● Instructions:
a – List every Terminal command or operator named in the Terminal passage below.
b – Please transcribe the Terminal passage below, starting with "Best of all, Claude" and going on through "them or something.".

Best of all, Claude has taught me not to be afraid of the Terminal. I’m one of those people that watch the AI output like a hawk when vibe coding. I don’t just “let it run” and go do something else. I look at exactly what it’s doing and try to spot issues or learn how it’s architecting the software. I’ve learned a lot about Terminal commands like which and && and sudo just by watching Claude execute them. I’ve also learned about when to use which command and what to do when errors show up. It’s literally like watching an experienced engineer do it when you’re pair programming with them or something.
I can’t believe it’s taken me this long to embrace the Terminal. What was once a scary and daunting tool which I watched engineers use with ease while typing magical spells like brew or node or npm install turned into a friendly and approachable tool where I could explain what I wanted to do out loud and watch the AI implement it with the commands. In many ways, it feels like we’ve come full circle back to the command line days of PCs before GUIs. We went from the command line era to the other extreme of graphical design tools and now are back to command line interfaces for maximum efficiency. Using a mouse pointer to click a thing in a design tool feels like ancient history now.

● Information:

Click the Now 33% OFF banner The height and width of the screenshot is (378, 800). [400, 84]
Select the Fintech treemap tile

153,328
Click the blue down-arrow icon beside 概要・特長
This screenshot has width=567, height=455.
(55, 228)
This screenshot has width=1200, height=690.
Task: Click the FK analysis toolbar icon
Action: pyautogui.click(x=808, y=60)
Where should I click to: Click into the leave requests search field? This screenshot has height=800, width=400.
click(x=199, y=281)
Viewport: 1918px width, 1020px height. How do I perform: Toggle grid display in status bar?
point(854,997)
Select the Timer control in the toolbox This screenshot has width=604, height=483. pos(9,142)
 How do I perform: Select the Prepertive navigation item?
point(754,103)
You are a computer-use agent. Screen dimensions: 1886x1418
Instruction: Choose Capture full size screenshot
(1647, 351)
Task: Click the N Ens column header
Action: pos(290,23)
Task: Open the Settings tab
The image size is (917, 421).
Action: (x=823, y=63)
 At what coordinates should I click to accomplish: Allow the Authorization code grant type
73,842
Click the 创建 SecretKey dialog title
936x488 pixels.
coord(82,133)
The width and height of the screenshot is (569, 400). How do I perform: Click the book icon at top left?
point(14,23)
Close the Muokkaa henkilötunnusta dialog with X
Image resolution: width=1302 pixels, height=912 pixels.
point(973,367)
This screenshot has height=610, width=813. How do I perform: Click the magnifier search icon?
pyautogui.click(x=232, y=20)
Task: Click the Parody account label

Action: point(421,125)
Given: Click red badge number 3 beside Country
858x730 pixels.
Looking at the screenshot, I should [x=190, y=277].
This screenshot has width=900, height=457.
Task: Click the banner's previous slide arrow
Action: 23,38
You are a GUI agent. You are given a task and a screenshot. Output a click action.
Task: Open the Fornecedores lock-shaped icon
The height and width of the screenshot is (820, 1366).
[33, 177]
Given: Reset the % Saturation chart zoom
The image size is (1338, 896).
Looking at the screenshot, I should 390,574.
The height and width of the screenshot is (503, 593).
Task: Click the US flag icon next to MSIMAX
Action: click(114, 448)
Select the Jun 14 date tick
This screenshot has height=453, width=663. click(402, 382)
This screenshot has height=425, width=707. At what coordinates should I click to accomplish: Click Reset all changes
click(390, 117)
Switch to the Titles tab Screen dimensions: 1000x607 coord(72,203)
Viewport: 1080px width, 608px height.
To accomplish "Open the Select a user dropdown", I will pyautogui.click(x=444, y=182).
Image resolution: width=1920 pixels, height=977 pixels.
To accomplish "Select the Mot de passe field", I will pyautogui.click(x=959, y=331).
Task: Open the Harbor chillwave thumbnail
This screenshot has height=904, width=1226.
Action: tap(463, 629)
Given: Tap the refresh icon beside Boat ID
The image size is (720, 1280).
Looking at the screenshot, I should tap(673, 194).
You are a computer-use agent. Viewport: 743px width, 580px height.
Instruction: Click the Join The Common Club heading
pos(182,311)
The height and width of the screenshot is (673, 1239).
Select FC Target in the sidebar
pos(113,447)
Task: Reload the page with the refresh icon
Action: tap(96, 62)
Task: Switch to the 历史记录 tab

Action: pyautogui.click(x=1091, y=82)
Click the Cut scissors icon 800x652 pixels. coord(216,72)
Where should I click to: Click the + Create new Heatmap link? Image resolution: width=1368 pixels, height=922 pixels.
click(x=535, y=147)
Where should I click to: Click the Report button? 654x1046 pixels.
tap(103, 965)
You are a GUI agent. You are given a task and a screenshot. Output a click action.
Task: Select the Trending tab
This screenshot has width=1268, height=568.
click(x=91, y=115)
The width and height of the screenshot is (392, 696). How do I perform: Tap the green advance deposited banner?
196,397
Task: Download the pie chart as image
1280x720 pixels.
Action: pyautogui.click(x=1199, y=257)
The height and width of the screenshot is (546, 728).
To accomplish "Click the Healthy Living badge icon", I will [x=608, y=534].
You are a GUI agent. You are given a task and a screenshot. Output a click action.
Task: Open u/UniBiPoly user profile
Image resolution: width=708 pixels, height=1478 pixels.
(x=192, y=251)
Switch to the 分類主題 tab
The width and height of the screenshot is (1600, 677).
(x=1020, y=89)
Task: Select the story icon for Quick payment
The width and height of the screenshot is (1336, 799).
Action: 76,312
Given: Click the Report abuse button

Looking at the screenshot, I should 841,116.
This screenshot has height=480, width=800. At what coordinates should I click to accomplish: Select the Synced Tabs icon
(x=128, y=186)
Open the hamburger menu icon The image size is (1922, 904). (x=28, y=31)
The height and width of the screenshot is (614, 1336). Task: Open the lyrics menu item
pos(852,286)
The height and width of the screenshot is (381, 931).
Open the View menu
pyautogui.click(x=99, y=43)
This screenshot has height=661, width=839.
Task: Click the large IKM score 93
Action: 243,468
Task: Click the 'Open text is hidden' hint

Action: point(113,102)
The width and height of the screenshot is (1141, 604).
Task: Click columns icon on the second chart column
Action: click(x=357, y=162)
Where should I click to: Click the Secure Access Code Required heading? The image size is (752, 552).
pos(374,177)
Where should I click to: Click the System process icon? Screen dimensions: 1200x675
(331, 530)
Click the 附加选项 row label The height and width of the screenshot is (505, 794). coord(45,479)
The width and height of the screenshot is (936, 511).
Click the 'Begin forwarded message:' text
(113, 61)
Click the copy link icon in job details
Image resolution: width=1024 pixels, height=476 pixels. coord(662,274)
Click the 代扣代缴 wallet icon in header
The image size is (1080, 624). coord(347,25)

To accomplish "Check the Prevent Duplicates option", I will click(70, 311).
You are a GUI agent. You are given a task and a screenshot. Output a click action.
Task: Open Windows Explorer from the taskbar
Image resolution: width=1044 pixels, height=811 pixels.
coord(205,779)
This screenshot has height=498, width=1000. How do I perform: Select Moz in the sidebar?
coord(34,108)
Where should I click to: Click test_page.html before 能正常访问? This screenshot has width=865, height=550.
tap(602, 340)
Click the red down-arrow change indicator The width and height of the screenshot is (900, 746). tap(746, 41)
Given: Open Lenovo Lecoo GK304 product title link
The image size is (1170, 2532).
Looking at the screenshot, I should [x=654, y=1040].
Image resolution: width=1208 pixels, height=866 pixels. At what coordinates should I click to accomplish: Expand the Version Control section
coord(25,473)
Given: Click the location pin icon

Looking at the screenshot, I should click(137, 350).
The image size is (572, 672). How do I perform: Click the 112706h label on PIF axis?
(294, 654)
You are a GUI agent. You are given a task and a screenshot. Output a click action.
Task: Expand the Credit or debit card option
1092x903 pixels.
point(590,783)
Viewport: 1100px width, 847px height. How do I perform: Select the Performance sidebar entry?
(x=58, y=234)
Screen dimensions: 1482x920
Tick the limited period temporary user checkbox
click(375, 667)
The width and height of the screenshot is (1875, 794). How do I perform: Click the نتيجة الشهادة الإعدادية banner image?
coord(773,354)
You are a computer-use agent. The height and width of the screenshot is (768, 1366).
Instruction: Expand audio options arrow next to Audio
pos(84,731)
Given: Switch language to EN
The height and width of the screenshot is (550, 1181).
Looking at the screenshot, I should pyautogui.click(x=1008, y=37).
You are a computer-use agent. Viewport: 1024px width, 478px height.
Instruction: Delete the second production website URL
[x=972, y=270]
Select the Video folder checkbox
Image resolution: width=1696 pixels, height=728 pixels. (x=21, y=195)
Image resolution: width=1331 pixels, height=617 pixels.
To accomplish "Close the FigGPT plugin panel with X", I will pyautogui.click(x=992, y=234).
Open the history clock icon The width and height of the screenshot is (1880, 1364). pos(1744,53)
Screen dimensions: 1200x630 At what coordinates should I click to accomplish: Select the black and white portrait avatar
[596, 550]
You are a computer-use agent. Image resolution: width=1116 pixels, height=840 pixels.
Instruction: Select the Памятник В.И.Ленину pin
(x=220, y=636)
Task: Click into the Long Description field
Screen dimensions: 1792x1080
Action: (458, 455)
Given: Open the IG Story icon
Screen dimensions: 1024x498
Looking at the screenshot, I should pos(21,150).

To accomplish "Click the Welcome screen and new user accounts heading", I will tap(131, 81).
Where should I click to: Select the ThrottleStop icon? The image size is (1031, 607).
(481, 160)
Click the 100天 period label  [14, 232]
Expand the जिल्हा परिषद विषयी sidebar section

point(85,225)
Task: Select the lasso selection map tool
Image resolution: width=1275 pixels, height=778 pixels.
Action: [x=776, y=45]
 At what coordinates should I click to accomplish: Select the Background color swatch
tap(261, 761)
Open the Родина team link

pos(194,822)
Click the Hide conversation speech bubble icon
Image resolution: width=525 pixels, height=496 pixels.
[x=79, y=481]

● Per-task outputs:
a – which, &&, sudo, brew, node, npm install

b –
Best of all, Claude has taught me not to be afraid of the Terminal. I’m one of those people that watch the AI output like a hawk when vibe coding. I don’t just “let it run” and go do something else. I look at exactly what it’s doing and try to spot issues or learn how it’s architecting the software. I’ve learned a lot about Terminal commands like which and && and sudo just by watching Claude execute them. I’ve also learned about when to use which command and what to do when errors show up. It’s literally like watching an experienced engineer do it when you’re pair programming with them or something.